*** EXERCISE MATERIAL Section Begins ***
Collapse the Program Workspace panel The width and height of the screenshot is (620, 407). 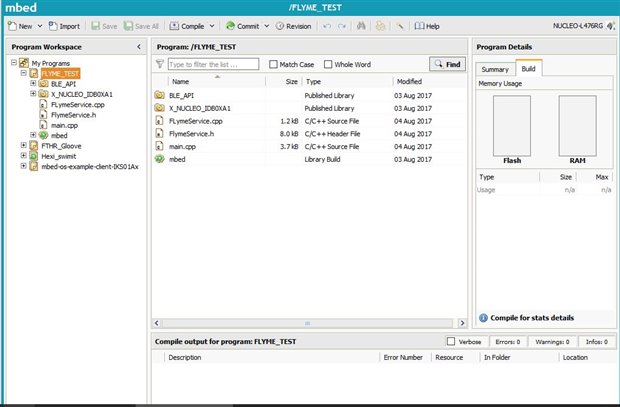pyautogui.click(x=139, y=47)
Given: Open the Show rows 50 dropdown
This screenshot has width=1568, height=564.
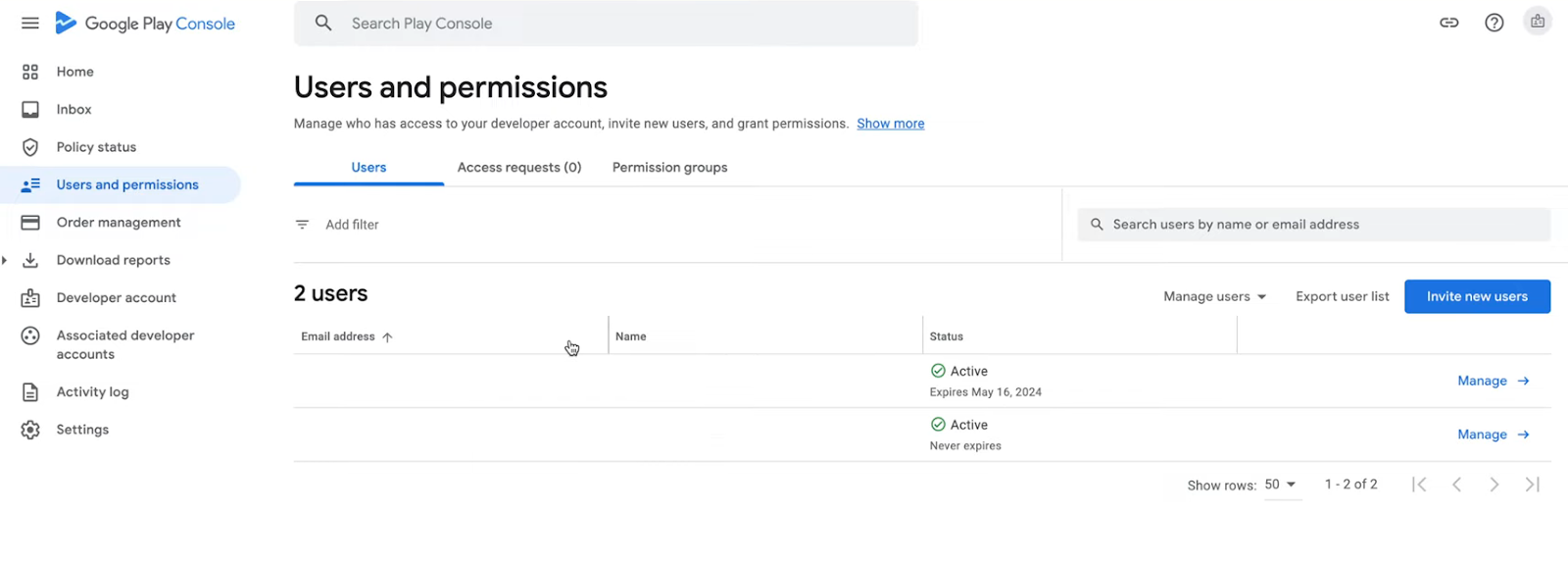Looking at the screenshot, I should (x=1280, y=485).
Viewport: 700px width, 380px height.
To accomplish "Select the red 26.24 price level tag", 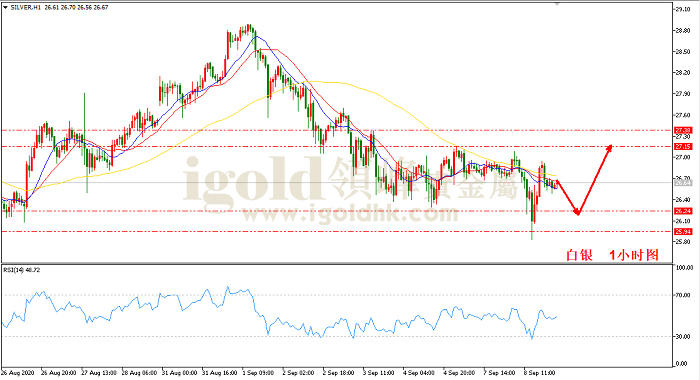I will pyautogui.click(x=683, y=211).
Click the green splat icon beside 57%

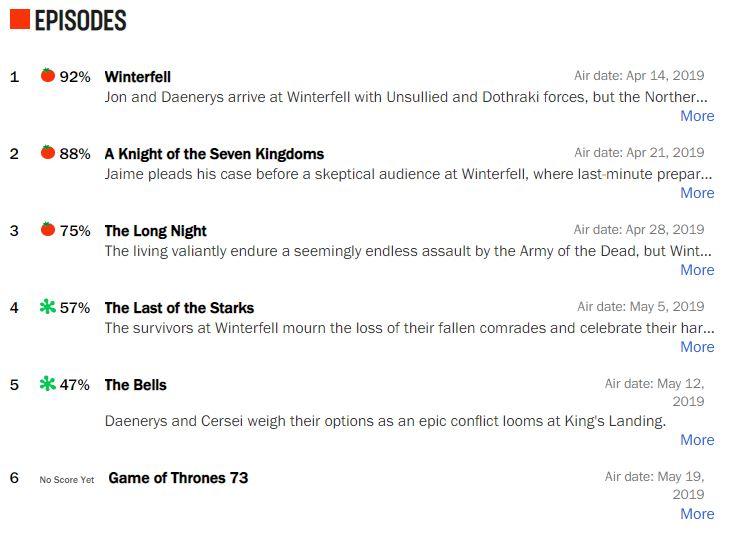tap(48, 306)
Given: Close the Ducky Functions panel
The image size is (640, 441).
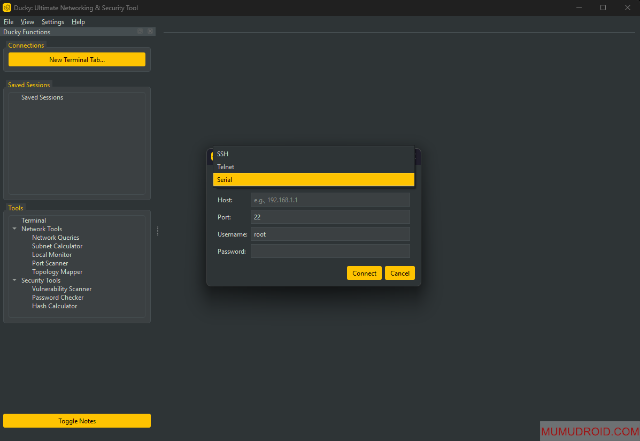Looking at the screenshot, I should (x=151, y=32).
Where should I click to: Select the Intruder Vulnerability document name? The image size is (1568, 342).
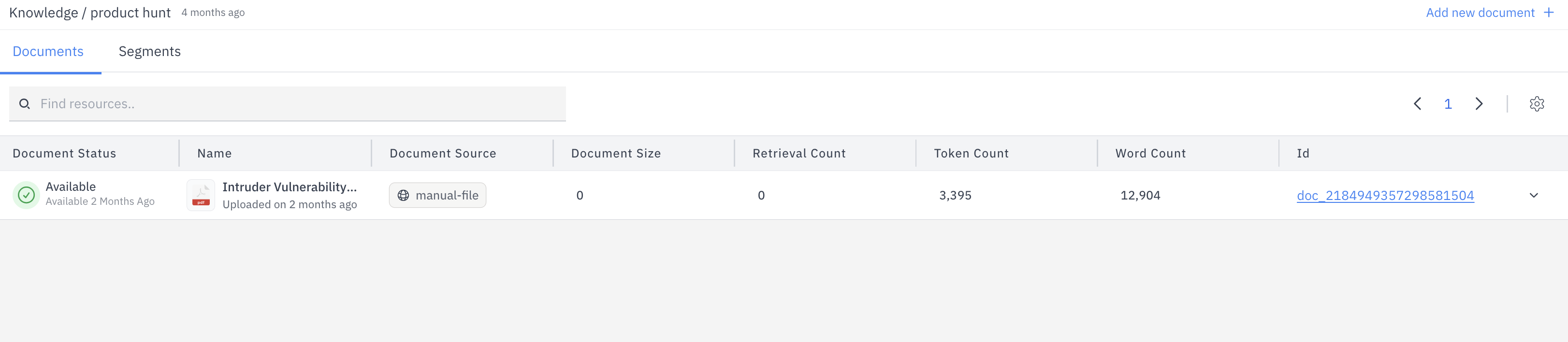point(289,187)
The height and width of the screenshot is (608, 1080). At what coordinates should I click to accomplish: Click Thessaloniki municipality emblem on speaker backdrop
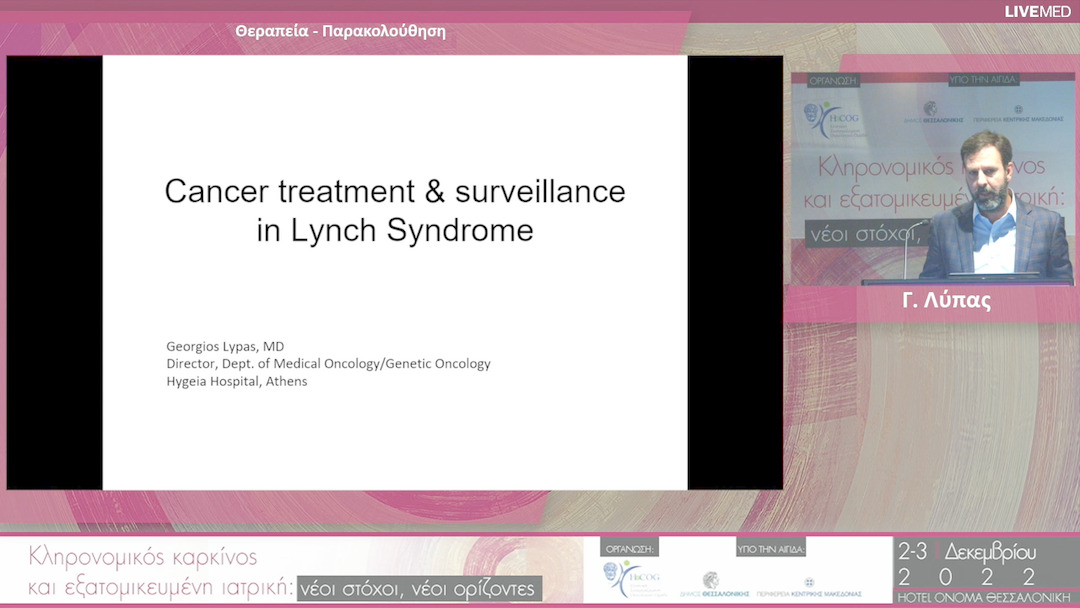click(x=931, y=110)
*** EXERCISE MATERIAL Section Ends ***
WHAT IS BEING ASKED: Take each line of the material that contains the word "Given" and list it.

FINISHED TASK:
Given: Open the Show rows 50 dropdown
Given: Close the Ducky Functions panel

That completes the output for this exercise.